¿Muerte de un dogma? Después de la anexión, el mundo probablemente abandonará el paradigma de los dos estados

29 de mayo de 2020

Durante años, los funcionarios israelíes han insistido en que los informes sobre la muerte de la solución de dos Estados son muy exagerados y que la opción de un Estado palestino sigue viva, a pesar de las continuas expansiones de los asentamientos.

Ahora, a muchos defensores de la solución de dos Estados les preocupa que la anexión unilateral prevista por Israel de grandes partes de la Ribera Occidental entierre esa posibilidad de una vez por todas. Los partidarios de una anexión israelí, por otra parte, dicen que la medida, si se lleva a cabo de conformidad con el plan de paz de los Estados Unidos, promovería en realidad una “solución realista de dos Estados”.

En cualquier caso, una anexión israelí, tal como se prevé en el acuerdo del siglo, es probable que erosione el consenso internacional en torno al paradigma de los dos Estados, y puede hacer que el mundo empiece a respaldar la idea de un Estado unitario en el que israelíes y palestinos disfruten de los mismos derechos.

“La anexión pondrá fin al debate sobre las fronteras de Israel. También iniciará un debate sobre el resultado de un solo estado”, postuló Evan Gottesman, director asociado de política y comunicaciones en el Foro de Política de Israel, un think tank con sede en los EE.UU.

La forma en que uno evalúa las consecuencias de una posible anexión, que el primer ministro Benjamín Netanyahu busca avanzar este verano, depende en gran medida de su política: los derechistas que sueñan con el “Gran Israel” están convencidos de que el cielo no se caerá, mientras que los que están a favor de las concesiones territoriales y de la creación de un Estado palestino sostienen que sería el principio del fin del proyecto sionista.
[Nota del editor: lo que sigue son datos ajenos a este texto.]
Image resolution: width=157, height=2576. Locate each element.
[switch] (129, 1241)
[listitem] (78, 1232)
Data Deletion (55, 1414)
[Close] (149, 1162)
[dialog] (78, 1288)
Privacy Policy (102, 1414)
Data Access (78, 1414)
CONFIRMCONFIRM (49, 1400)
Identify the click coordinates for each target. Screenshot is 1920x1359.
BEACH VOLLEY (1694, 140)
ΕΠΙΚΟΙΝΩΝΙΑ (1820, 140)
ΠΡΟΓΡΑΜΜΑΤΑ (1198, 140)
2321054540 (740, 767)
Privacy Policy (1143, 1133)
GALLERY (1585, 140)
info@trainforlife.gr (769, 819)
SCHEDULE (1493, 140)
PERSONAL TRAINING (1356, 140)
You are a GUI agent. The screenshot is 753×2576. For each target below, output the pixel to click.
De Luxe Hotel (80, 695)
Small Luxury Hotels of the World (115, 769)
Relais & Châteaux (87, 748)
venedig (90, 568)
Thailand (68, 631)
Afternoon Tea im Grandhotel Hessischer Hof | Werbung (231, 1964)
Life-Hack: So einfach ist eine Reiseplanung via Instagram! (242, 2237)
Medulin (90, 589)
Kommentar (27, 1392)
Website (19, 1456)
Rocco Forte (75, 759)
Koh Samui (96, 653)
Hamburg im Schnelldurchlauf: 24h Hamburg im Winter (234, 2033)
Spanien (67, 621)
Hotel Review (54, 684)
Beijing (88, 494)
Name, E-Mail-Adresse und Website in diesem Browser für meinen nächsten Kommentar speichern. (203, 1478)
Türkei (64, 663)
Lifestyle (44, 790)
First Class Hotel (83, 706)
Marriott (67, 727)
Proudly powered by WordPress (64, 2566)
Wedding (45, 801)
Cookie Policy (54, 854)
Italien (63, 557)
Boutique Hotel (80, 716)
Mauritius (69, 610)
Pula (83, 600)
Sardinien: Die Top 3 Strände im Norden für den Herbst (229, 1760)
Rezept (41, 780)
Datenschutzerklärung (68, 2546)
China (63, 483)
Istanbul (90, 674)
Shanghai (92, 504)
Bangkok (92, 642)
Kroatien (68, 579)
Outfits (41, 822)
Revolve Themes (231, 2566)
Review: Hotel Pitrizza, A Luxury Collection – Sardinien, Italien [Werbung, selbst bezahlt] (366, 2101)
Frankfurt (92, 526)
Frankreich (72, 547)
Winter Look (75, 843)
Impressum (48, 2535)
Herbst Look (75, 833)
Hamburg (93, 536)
Los defensores de la anexión predicen que muy poco cambiará. Un Israel asertivo, argumentan, puede fácilmente capear el oprobio internacional, que esperan que se desvanezca rápidamente al igual que el mundo finalmente se olvidó de las anexiones de Israel a Jerusalén Oriental y a los Altos del Golán.

Los críticos, por el contrario, anticipan no sólo condenas sino también sanciones, y no sólo de Europa sino también del 50 por ciento del cuerpo político americano. También se preocupan por un mayor distanciamiento de la judería de la diáspora, temen por el acuerdo de paz con Jordania y la estabilidad interna de este país, se preocupan por el reciente acercamiento a los estados del Golfo y predicen un aumento de la ira de la Corte Penal Internacional.

Algunos han argumentado que el plan hará que una futura separación de los palestinos sea casi imposible a largo plazo, lo que finalmente convertiría a Israel en un estado de apartheid en el que israelíes y palestinos comparten el mismo espacio pero tienen derechos desiguales.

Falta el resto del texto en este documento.